Many anglers, unfortunately, are litterbugs. Go to popular fisheries any time, and chances are you will see all sorts of litter along the shoreline. This day was no different. I observed pop bottles, cans, a reel of used line, gum wrappers, empty plastic ice bags, a hamburger wrapper and an empty beef jerky package. There was even a used condom.
Not only is the litter unsightly in what should be a pretty urban fishery where anglers come to catch trout, channel cats, bluegill, largemouth bass and pumpkinseed, but it poses a danger to dozens of wintering birds who use its mostly open waters to rest and dine.
Dudley, a retired Highland High science teacher who comes here often, said he has seen birds such as white pelicans, double crested cormorants, great blue herons, many types of ducks and osprey using the little pond.
But he and McPherson have noticed something else. They have posted photographs on their blogs of birds who have lost limbs when they have become tangled up in strands of discarded fishing line. What at first looks like a beautiful nature photo of a common merganser taking flight, upon closer look, shows a bird missing a foot with a piece of fishing line dangling from the other foot.
Dudley said a few days before our meeting, frost-covered fishing line was strung all over the metal fishing dock that juts out into Willow Pond. He said the line gets tangled around a bird’s leg, which cuts off circulation. The limb swells first and then falls off.

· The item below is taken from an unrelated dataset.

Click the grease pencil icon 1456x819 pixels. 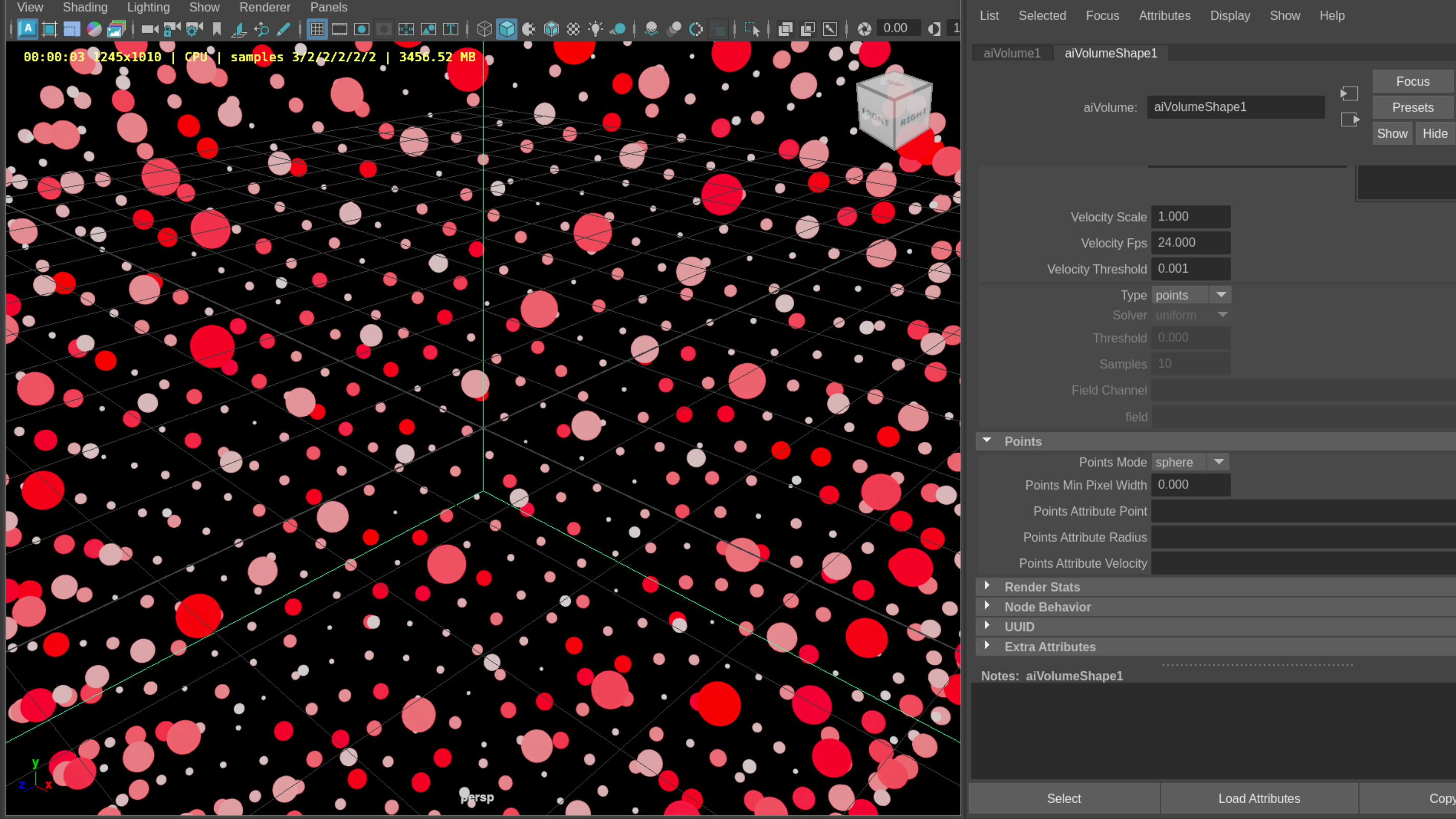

He even tried to befriend a mallard mother who set up nest near his home with her eight ducklings. She had three strands of fishing line coming off her. She could barely fly. He slowly won the duck’s trust as he moved closer each day, trying to cut off as much of the line as he could.
On the morning we visited Willow Pond, McPherson followed a duck trailing line from its wing, documenting the distress the little bird was experiencing.
What can be done?
It’s not as if authorities aren’t trying. The Division of Wildlife Resources has placed five recycled line tubes around the pond, though park users too lazy to use nearby garbage cans stuffed plastic sacks into the one closest to the parking lot. Murray park workers also clean up things.
For anglers, it’s as simple as picking up after themselves and realizing that discarded monofilament line can maim or kill birds.
McPherson, though, would like to see an agency such as the Division of Wildlife Resources launch a small trolling boat — no recreational boats are allowed in Willow Pond — with a dredge of some sort to try to remove all the line and hooks that have been accidentally snagged over the years. Some structure is put in place at the bottom of the pond to give fish a place to hide.
Though the practicality of that would be difficult, birds that dive for fish sometimes get tangled with hooks and line that are under the water.
The key, though, is for users to clean up not only their line but all of their litter and perhaps take an extra bag to pack out some left by those not quite as ethical.